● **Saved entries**

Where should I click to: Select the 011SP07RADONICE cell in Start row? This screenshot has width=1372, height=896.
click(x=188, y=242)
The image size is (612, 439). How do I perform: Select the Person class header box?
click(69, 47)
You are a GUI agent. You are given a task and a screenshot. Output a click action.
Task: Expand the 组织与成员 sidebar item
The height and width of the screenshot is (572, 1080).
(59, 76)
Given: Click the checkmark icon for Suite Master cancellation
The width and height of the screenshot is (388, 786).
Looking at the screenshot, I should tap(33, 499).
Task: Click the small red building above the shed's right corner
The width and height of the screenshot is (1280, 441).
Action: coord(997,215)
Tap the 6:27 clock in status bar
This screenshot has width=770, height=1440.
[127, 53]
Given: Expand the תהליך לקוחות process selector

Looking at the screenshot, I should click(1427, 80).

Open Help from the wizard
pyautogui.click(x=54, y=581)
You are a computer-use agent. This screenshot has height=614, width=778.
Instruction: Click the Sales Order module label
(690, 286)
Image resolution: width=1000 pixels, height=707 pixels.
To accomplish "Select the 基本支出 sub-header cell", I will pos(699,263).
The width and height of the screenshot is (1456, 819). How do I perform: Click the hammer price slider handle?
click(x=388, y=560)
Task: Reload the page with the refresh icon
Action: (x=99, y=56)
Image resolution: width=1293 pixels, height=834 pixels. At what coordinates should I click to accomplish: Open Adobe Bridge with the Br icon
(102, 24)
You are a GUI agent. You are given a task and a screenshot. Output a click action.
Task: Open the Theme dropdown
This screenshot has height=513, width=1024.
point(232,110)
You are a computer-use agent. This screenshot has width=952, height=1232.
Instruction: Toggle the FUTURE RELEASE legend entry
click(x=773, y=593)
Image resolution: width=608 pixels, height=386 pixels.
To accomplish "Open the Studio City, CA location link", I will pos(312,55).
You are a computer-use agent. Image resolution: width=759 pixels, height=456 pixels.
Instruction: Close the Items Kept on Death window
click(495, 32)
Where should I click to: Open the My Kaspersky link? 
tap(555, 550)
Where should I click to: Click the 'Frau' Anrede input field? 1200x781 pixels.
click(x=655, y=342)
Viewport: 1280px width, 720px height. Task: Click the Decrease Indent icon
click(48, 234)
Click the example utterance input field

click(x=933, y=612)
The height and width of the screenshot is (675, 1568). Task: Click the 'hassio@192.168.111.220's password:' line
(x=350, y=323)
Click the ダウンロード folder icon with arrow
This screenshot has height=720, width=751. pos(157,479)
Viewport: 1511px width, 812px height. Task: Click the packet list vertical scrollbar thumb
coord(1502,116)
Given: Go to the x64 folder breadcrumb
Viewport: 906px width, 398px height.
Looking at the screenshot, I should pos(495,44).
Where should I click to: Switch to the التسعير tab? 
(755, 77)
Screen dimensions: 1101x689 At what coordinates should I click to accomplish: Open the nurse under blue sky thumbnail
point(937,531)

● **REQUIREMENT**
Retype each entry without altering a single word.

● **TASK OUTPUT**
Where should I click to: Select the 011SP07RADONICE cell in Start row? This screenshot has width=1372, height=896.
click(x=188, y=242)
The image size is (612, 439). How do I perform: Select the Person class header box?
click(69, 47)
You are a GUI agent. You are given a task and a screenshot. Output a click action.
Task: Expand the 组织与成员 sidebar item
The height and width of the screenshot is (572, 1080).
(59, 76)
Given: Click the checkmark icon for Suite Master cancellation
The width and height of the screenshot is (388, 786).
Looking at the screenshot, I should tap(33, 499).
Task: Click the small red building above the shed's right corner
The width and height of the screenshot is (1280, 441).
Action: coord(997,215)
Tap the 6:27 clock in status bar
This screenshot has width=770, height=1440.
[127, 53]
Given: Expand the תהליך לקוחות process selector

Looking at the screenshot, I should click(1427, 80).

Open Help from the wizard
pyautogui.click(x=54, y=581)
You are a computer-use agent. This screenshot has height=614, width=778.
Instruction: Click the Sales Order module label
(690, 286)
Image resolution: width=1000 pixels, height=707 pixels.
To accomplish "Select the 基本支出 sub-header cell", I will pos(699,263).
The width and height of the screenshot is (1456, 819). How do I perform: Click the hammer price slider handle?
click(x=388, y=560)
Task: Reload the page with the refresh icon
Action: (x=99, y=56)
Image resolution: width=1293 pixels, height=834 pixels. At what coordinates should I click to accomplish: Open Adobe Bridge with the Br icon
(102, 24)
You are a GUI agent. You are given a task and a screenshot. Output a click action.
Task: Open the Theme dropdown
This screenshot has height=513, width=1024.
point(232,110)
You are a computer-use agent. This screenshot has width=952, height=1232.
Instruction: Toggle the FUTURE RELEASE legend entry
click(x=773, y=593)
Image resolution: width=608 pixels, height=386 pixels.
To accomplish "Open the Studio City, CA location link", I will pos(312,55).
You are a computer-use agent. Image resolution: width=759 pixels, height=456 pixels.
Instruction: Close the Items Kept on Death window
click(495, 32)
Where should I click to: Open the My Kaspersky link? 
tap(555, 550)
Where should I click to: Click the 'Frau' Anrede input field? 1200x781 pixels.
click(x=655, y=342)
Viewport: 1280px width, 720px height. Task: Click the Decrease Indent icon
click(48, 234)
Click the example utterance input field

click(x=933, y=612)
The height and width of the screenshot is (675, 1568). Task: Click the 'hassio@192.168.111.220's password:' line
(x=350, y=323)
Click the ダウンロード folder icon with arrow
This screenshot has height=720, width=751. pos(157,479)
Viewport: 1511px width, 812px height. Task: Click the packet list vertical scrollbar thumb
coord(1502,116)
Given: Go to the x64 folder breadcrumb
Viewport: 906px width, 398px height.
Looking at the screenshot, I should pos(495,44).
Where should I click to: Switch to the التسعير tab? 
(755, 77)
Screen dimensions: 1101x689 At what coordinates should I click to accomplish: Open the nurse under blue sky thumbnail
point(937,531)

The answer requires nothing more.